Bruno Costa ainda completa que a relevância dessa massa de denúncias, principalmente pelas gerações mais novas, pode provocar redirecionamentos nos negócios de Moda. Isso porque as redes de varejo passaram a se preocupar com os prejuízos econômicos que podem derivar desses movimentos. A crítica, dessa forma, serve como um filtro tanto para o consumidor quanto para a esfera corporativa.

Em contrapartida, dentro do próprio âmbito da moda e dos consumidores há apontamentos de falhas no discurso contra o Fast Fashion. Essas inconsistências estão relacionadas à falta de perspectiva interseccional ao condenar o consumo em lojas de departamento, como recortes financeiros e de parcelas da sociedade que, frequentemente, não são atendidas pela cartela comercial do Slow Fashion.
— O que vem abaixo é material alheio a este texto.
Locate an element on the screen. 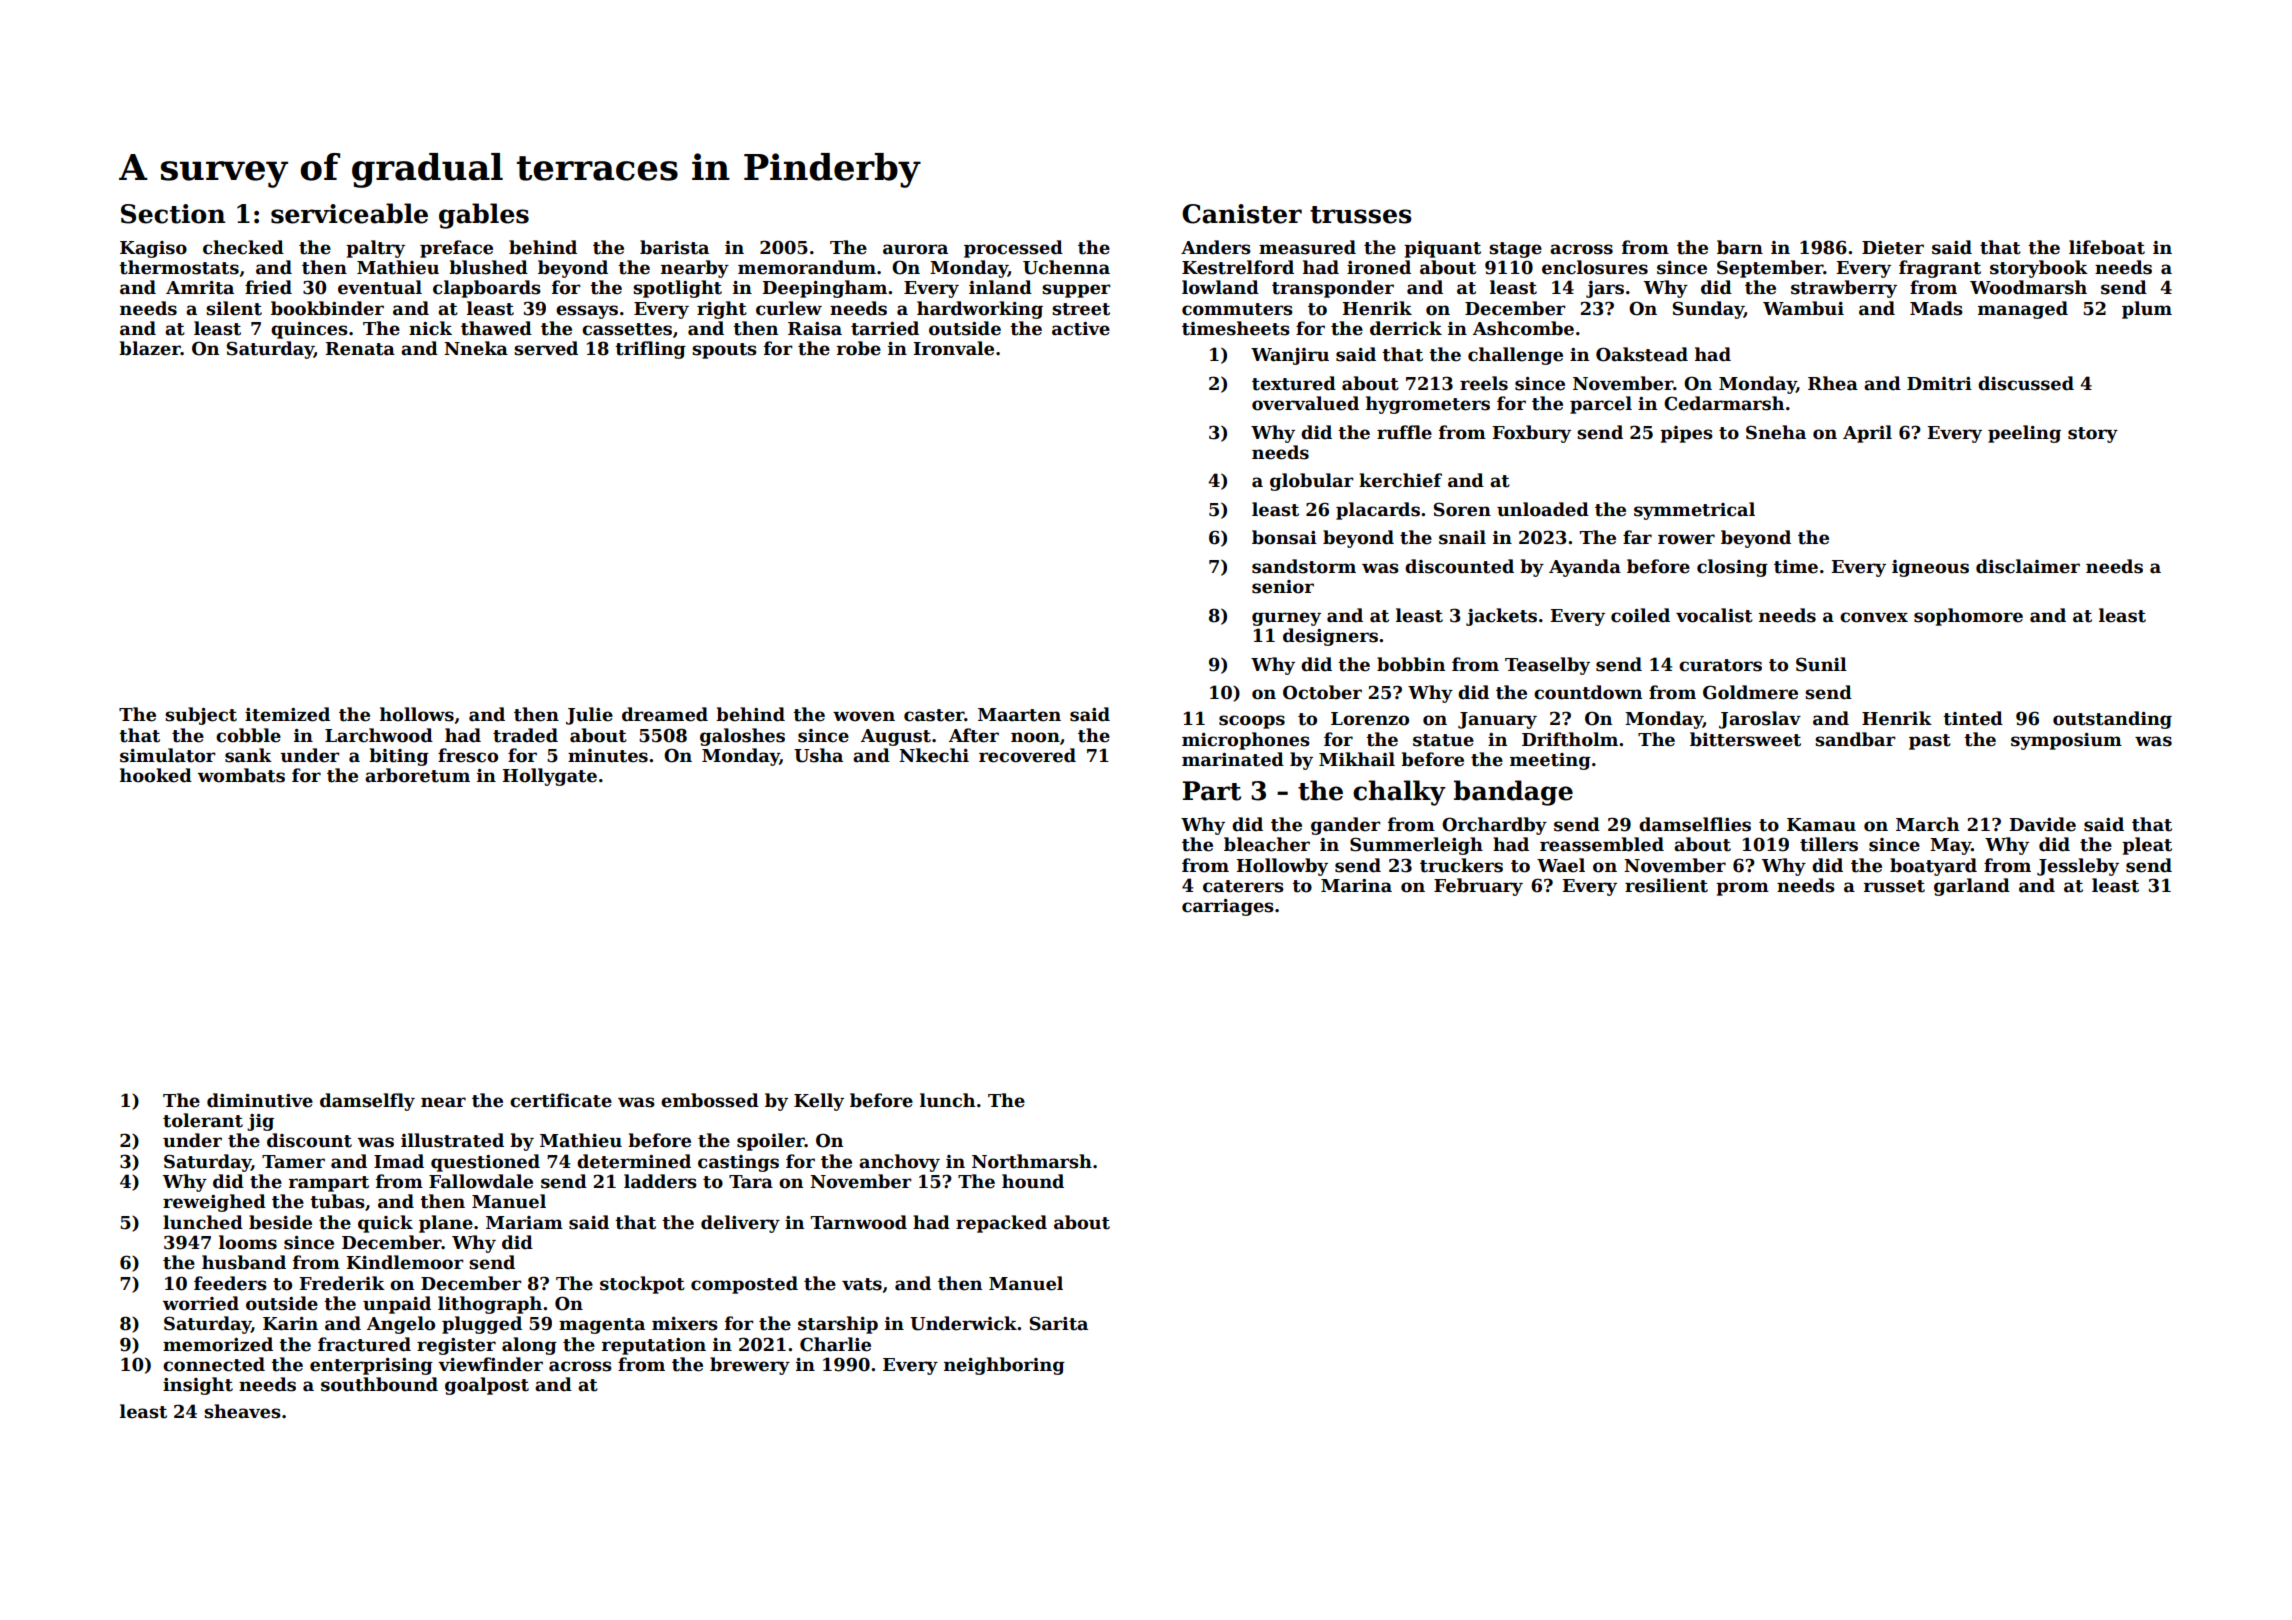  repacked is located at coordinates (1001, 1224).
Um ponto levantado pelo debate acerca do alcance do Slow Fashion é a acessibilidade aos produtos. Por serem, majoritariamente, feitos por designers independentes orientados pelos ideais do consumo consciente, eles tendem a ter um preço e características equivalentes aos meios de produção desse modelo. Qualidade maior, tecidos recicláveis, quantidade reduzida e processo desacelerado e independente. Por conta desses fatores, o valor da peça é agregado, encarecendo o produto em comparação com os vendidos nas grandes lojas, e a variedade de tamanhos e formas tende a ser menor.
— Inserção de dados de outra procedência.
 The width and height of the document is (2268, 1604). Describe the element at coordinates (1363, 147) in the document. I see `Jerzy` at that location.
Enquete e infografia: Júlia Barbosa





Para a editora de Moda Julianna Magdalena, o discurso sobre o consumo de produtos procedentes do Fast Fashion precisa ser mais aprofundado:

“A crítica ao fast fashion é, sim, pertinente no momento que se fala de uma cadeia de produção antiquada e ruim para a sociedade, porém, é importante normalizar o discurso de que há um outro lado. Quando a gente se posiciona a favor de uma moda socialmente e ecologicamente sustentável para o planeta, é preciso incluir todo mundo que vive nele. Com pluralidade de corpos, pessoas com deficiência e de uma forma acessível que, muitas vezes, você não vai encontrar no Slow Fashion”.